Pero no durante mucho tiempo, el justo y necesario como para darse cuenta de la verdadera naturaleza del toro, cuyo mayor interés radicaba en su lidia que en su caza. Mucho más cuanto más bravo fuese el ejemplar al que se enfrentaban.

Vaya por delante mi despedida a este 2020 -que le den mucho por ahí- antes de empezar a escribir que el ser humano, como máximo exponente de la Creación y de la Naturaleza, viene interactuando con todo lo que encuentra en su entorno desde el principio de los tiempos, adaptándose a los múltiples y diversos cambios con los que se ha ido encontrando durante su devenir por el Planeta Azul, sufriendo rigores y beneficiándose de condiciones más benignas, como el venturoso cambio climático que propició el comienzo del Neolítico por los arcos del Mediterráneo. En aquella era, entre 10.000 y 5.000 años antes de Cristo, los núcleos de población comenzaron su sedentarismo pasando de ser cazadores y recolectores, hasta convertirse en agricultores y ganaderos.

De los animales que criaban obtenían el enorme provecho de sus frutos, como huevos, leche y la fuerza bruta para el cultivo de las tierras, sin embargo, las aportaciones de carne en su valor proteico continuaron proviniendo de las expediciones cinegéticas: la carne como alimento, las pieles para vestirse y los huesos para fabricar herramientas o complementarlas, e incluso para inventar los primeros instrumentos musicales.

Aquellas personas de vida tan efímera como incierta iban a cazar en grupo empleando determinadas técnicas con el fundamento común de aproximarse lo mínimo posible a la fiera en cuestión, con definidas variantes en función de la presa y perdiendo con frecuencia algunas vidas propias en los intentos. Pronto descubrieron que el toro era la singular fiera con la que podían jugar y la única que podía matarlos pero no devorarlos. Aquellos cazadores no eran tan distintos a nosotros y sus partidas estaban formadas por padres e hijos, por vecinos, familiares y amigos y el impacto de la muerte ajena en unas fauces que mutilaban engullendo debió ser terrible en comparación con los efectos de una cornada, lo que marcó una diferencia clave a la hora de enfrentarse a él y que desde ese momento distinguió al toro del resto de los animales.
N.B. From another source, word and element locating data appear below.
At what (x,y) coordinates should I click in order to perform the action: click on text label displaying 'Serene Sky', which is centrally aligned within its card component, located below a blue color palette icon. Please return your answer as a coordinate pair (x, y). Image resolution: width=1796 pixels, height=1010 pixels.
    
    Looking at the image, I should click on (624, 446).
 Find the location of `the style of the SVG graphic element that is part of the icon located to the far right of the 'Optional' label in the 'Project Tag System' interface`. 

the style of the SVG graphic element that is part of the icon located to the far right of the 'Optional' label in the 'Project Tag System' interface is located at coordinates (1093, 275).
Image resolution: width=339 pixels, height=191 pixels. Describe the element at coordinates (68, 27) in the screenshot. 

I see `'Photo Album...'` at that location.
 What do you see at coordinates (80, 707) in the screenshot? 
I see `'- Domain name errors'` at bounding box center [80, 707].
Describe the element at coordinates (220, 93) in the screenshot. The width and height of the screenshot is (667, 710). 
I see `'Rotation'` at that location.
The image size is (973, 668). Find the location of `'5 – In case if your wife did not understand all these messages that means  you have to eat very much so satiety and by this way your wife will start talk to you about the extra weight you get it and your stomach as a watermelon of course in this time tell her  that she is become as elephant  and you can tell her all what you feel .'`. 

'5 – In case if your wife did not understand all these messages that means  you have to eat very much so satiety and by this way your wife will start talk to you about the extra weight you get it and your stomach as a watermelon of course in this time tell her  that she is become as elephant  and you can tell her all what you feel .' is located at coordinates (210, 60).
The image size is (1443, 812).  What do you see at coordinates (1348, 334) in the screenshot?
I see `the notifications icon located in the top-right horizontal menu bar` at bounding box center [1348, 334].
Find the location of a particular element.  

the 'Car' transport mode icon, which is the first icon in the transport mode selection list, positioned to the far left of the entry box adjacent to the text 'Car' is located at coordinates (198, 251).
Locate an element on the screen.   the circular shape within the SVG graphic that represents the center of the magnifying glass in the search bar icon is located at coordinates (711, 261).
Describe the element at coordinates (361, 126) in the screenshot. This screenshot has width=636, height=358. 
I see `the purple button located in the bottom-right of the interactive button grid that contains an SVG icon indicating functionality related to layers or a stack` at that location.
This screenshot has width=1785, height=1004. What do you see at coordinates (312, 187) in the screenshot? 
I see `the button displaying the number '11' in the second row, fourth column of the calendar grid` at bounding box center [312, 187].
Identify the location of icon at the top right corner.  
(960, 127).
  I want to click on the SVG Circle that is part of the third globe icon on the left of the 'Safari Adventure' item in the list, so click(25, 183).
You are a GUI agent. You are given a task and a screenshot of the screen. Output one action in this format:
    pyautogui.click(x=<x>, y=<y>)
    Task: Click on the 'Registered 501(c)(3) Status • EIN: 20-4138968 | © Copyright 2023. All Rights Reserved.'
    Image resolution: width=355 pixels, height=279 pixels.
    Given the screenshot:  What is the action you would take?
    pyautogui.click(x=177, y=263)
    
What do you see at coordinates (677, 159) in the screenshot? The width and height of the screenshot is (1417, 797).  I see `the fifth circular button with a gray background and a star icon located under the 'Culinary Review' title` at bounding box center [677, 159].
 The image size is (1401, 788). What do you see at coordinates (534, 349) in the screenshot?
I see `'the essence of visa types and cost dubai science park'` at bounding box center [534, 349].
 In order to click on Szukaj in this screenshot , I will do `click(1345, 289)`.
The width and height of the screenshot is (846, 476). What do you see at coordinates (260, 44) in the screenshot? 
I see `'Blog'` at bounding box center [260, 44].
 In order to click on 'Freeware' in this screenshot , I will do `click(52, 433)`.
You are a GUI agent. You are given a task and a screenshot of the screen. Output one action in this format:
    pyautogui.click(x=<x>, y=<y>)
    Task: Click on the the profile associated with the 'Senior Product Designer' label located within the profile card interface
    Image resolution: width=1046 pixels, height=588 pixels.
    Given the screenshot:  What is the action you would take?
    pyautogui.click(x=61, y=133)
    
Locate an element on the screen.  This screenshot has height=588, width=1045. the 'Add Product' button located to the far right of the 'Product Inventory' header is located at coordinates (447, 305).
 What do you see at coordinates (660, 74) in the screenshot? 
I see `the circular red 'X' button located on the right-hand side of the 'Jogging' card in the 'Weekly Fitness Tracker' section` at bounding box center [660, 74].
De las pinturas de Altamira y Lascaux llegamos a los mosaicos en los que los romanos dejaron simbolizadas sus venaciones, que eran unas representaciones de los episodios de caza más habituales pero llevadas al circo, por eso resultan tan importantes, porque en cada venatio mostraban las diversas técnicas de caza del mismo modo que las practicaban en el campo, para que los ciudadanos pudieran admirarlas sin moverse de las urbes.

Los toros saltaban a la arena adornados con cintas tintadas, según el color de su pelaje los consagraban a los dioses: los claros a las divinidades celestes Júpiter y Juno, los coloraos y castaños en honor de Vulcano, y los negros a las divinidades subterráneas y a los ritos funerarios, a los que antes de darles muerte les practicaban diversas suertes, fundamentalmente de capa.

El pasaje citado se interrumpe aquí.